++++ ENTRIES PROVIDED

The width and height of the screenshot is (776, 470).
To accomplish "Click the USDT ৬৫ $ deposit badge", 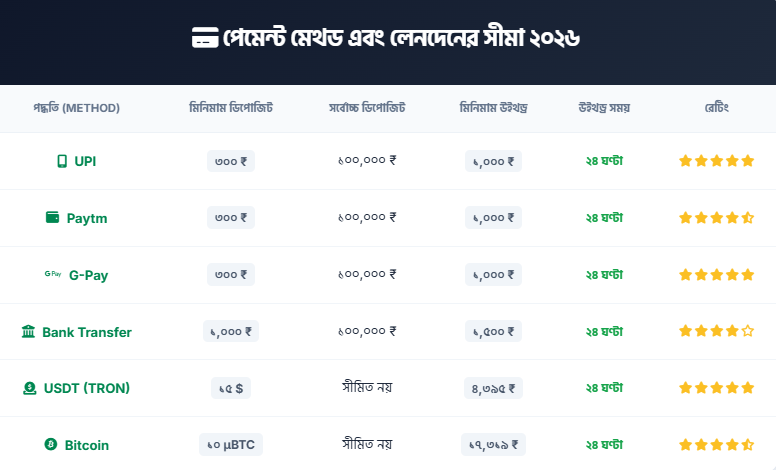I will point(231,388).
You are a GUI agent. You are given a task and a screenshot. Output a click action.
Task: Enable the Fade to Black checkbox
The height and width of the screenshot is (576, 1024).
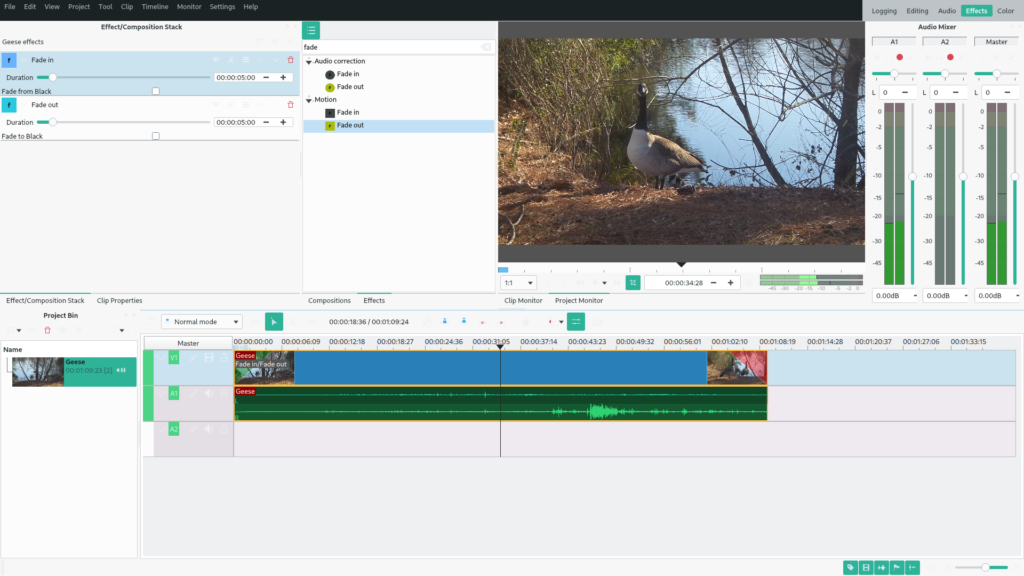point(156,136)
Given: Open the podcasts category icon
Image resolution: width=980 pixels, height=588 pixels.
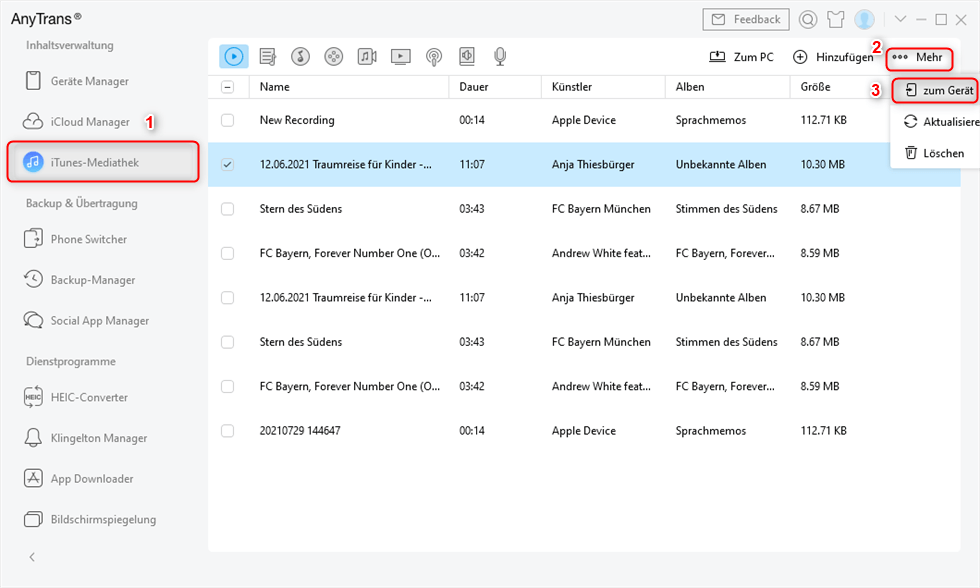Looking at the screenshot, I should click(434, 57).
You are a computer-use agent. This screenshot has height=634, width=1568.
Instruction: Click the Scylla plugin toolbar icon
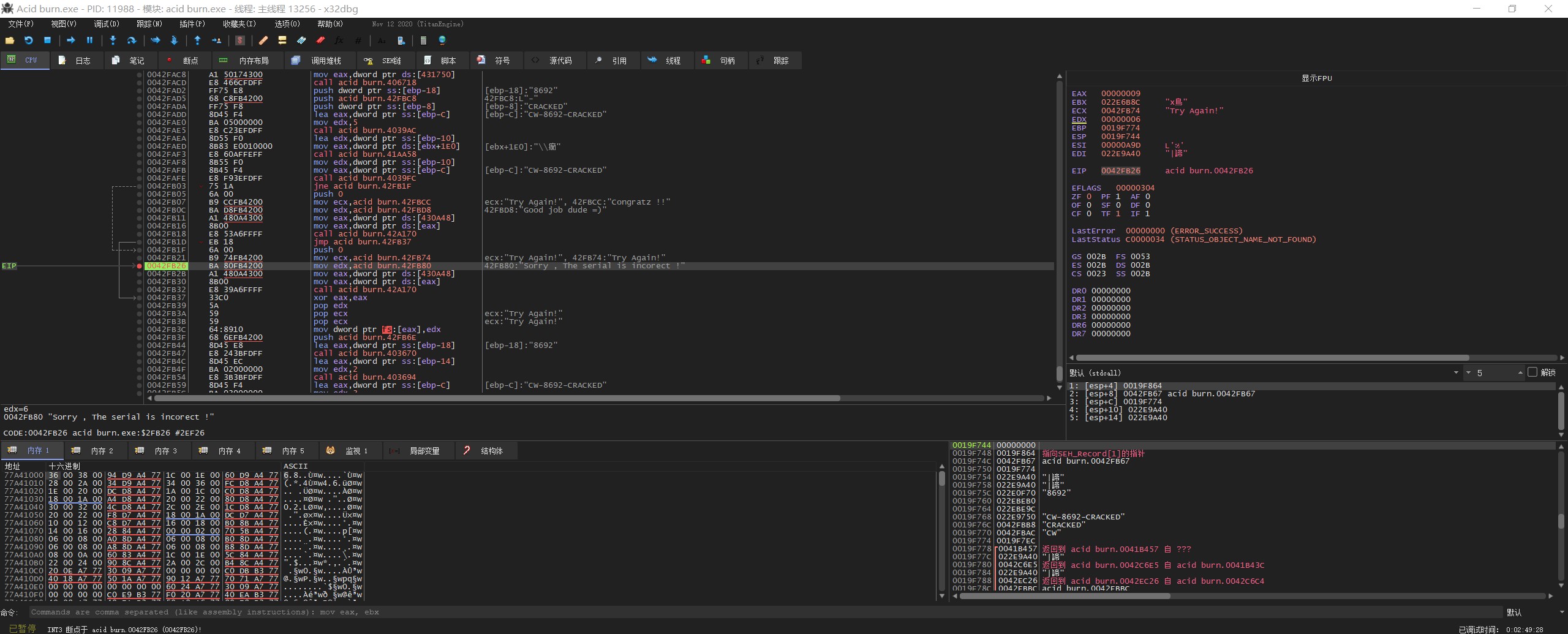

++++++++

TASK INSTRUCTIONS: Convert the records into a JSON list of strings, one string per line, starting at the line containing "You are a GUI" and running through the end of the records, with both ends included. Omit blank lines and leave the pictures out.

EXERCISE ANSWER:
[
  "You are a GUI agent. You are given a task and a screenshot. Output a click action.",
  "Task: Enable the Fade to Black checkbox",
  "The height and width of the screenshot is (576, 1024).",
  "point(156,136)",
  "Given: Open the podcasts category icon",
  "Image resolution: width=980 pixels, height=588 pixels.",
  "Looking at the screenshot, I should click(434, 57).",
  "You are a computer-use agent. This screenshot has height=634, width=1568.",
  "Instruction: Click the Scylla plugin toolbar icon"
]